La expresión "Dios con nosotros" es la versión al español del Emmanuel hebreo, en el texto del profeta Isaías: "Mirad, la Virgen concebirá y dará a luz un hijo y le pondrá por nombre Emmanuel, que significa Dios con nosotros".
Obviamente, que ese Emmanuel es Jesús, el hijo de María y el hijo de Dios al mismo tiempo, Dios y hombre verdadero. Ante él, lo más propio es caer de rodillas, guardar silencio y quedar en contemplación.
¿Cómo ocurrió el nacimiento de Jesús? El evangelio de hoy nos trae la respuesta, según nos lo explica san Mateo, que se aparta notablemente de la narración de san Lucas aunque concuerda con él en algo principal: el nacimiento virginal de Jesús.
Fue así. Previamente, entre José o sus padres y los padres de María establecieron el contrato escrito de matrimonio, cuya celebración tenía lugar, según la costumbre judía, cuando el novio llevaba a la novia a su casa. Es lo que se indica con el "vivir juntos" o "llevarte a María, tu mujer".
Y los entendidos notan que, en estas circunstancias, la falta de castidad prematrimonial no se tenía como adulterio en el sentido pleno de la palabra; tampoco el hecho de rescindir el contrato matrimonial se consideraba como divorcio en sentido estricto.

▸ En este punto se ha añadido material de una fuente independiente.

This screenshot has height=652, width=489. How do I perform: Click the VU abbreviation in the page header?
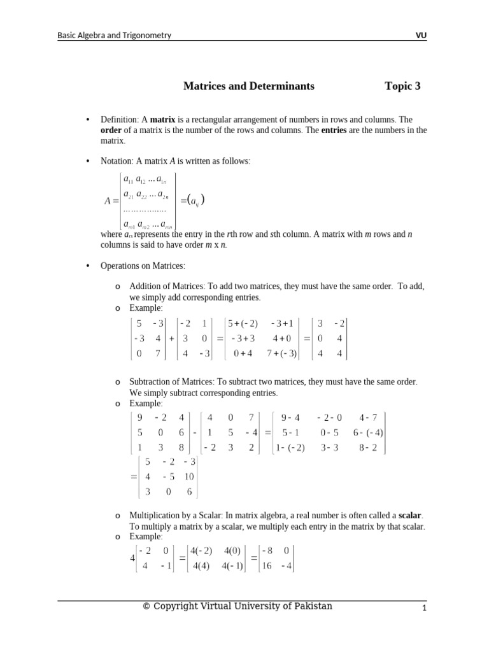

San Mateo es claro al afirmar que María, ya desposada con José (o sea, comprometida con él) y antes de vivir juntos, antes de unirse maritalmente a ella en su casa, resultó que "esperaba un hijo por obra del Espíritu Santo". Ahí está descrita de manera simple, directa, sin lugar a dudas, la concepción virginal de Jesús en las entrañas de María.
A José se le llama justo por su apego a la Ley.
No obstante, y esto aumenta su condición de persona buena, no denunciará a su esposa públicamente sino que la dejará en secreto, sin llamar la atención, al percatarse de su extraño embarazo.
María guarda silencio, y es el ángel del Señor el que interviene para aclarar la situación, y aquí están sus memorables palabras: "José, hijo de David, no tengas reparo en llevarte a María, tu mujer, porque la criatura que hay en ella viene del Espíritu Santo. Dará a luz un hijo, y tú le pondrás por nombre Jesús, porque él salvará al pueblo de los pecados". ¿Está claro? El misterio sigue, pero José es ya parte del mismo.
Amén de la declaración de la concepción virginal del Niño, hay que destacar aquí la indicación del nombre que le ha de poner José y la excepcional misión que conlleva: Jesús, porque salvará a su pueblo de los pecados. Jesús, en efecto, significa "Yahvé salva" o "Yahvé es salvación".
Ahora bien, y esto es muy de notar, no se trata de una salvación de los enemigos externos o de los peligros de la naturaleza, sino de los pecados, de los males morales, los enemigos de adentro.
¡Lástima!, los judíos no lo entendieron así, y por eso persiguieron a Jesús hasta acabar con él. Y usted, mi amigo, ¿qué espera de Jesús?